To find this one, you must travel to the coastal salt marshes and tidal marshes of South Carolina, Georgia, Florida, Mississippi, Louisiana or Texas. This Eastern Pygmy Blue butterfly was met in Shellman Bluff, Georgia. They are beyond tiny, and the blooms they nectar on stand about 3″ above the ground. To shoot them, you must bend all the way down to them, and hold your tongue when, just as you get down to their level, they slowly fly to another bloom, maybe 4 feet away.
Your back begins talking to you, pleading, ‘Why, why?’ Me, I (foolishly) gave up on trying to capture images with my left knee down to the ground, on my Tommy knee pad. Big mistake when I threw caution to the wind and began shooting them with my stomach to the ground!
This image stands out, for as Glassberg notes in his A Swift Guide to Butterflies of North America, these smaller than tiny butterflies “rarely open their wings while landed.”
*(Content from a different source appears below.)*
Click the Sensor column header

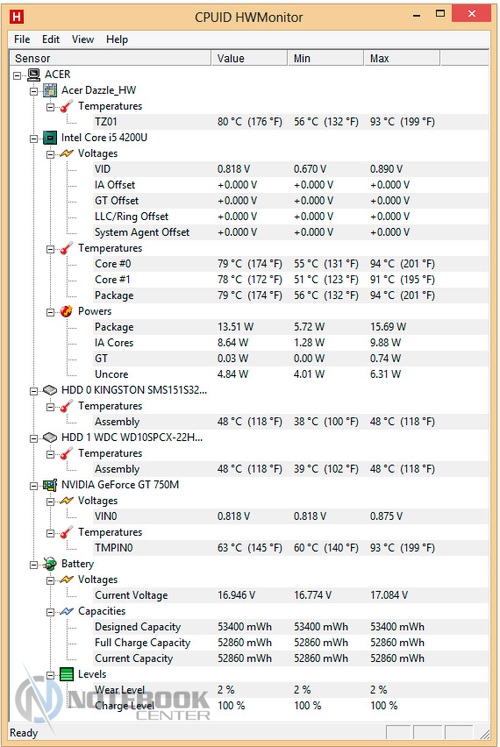coord(110,58)
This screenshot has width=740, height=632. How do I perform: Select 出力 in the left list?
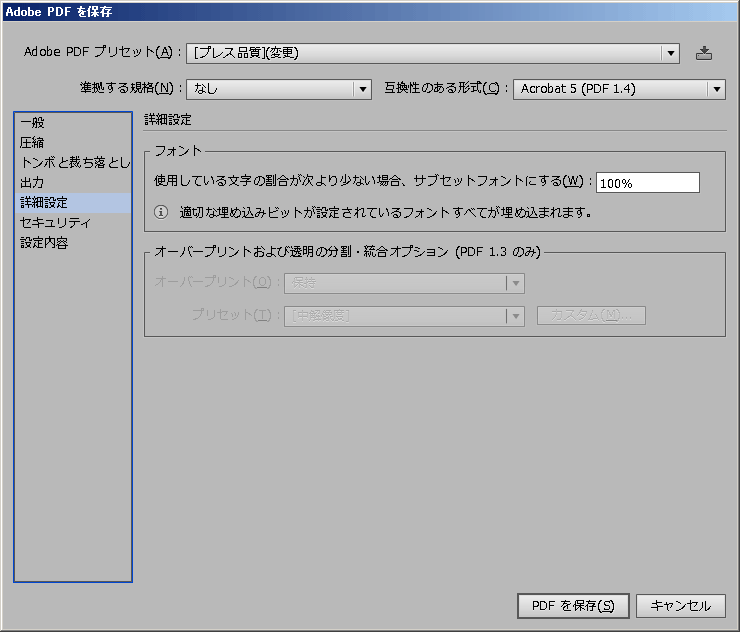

We were on Jekyll Island, and when I got to my hosts’ gracious home, there was a sizable tick clinging to the center of my chest!! After those tweezers carefully removed it, I sported a large red circle just where it was embedded, and days later, reluctantly went to an Urgent Care office, to be reassured that it was not a vector for serious diseases.
Uncommon view of an uncommon butterfly at some expense, yes Ma’am.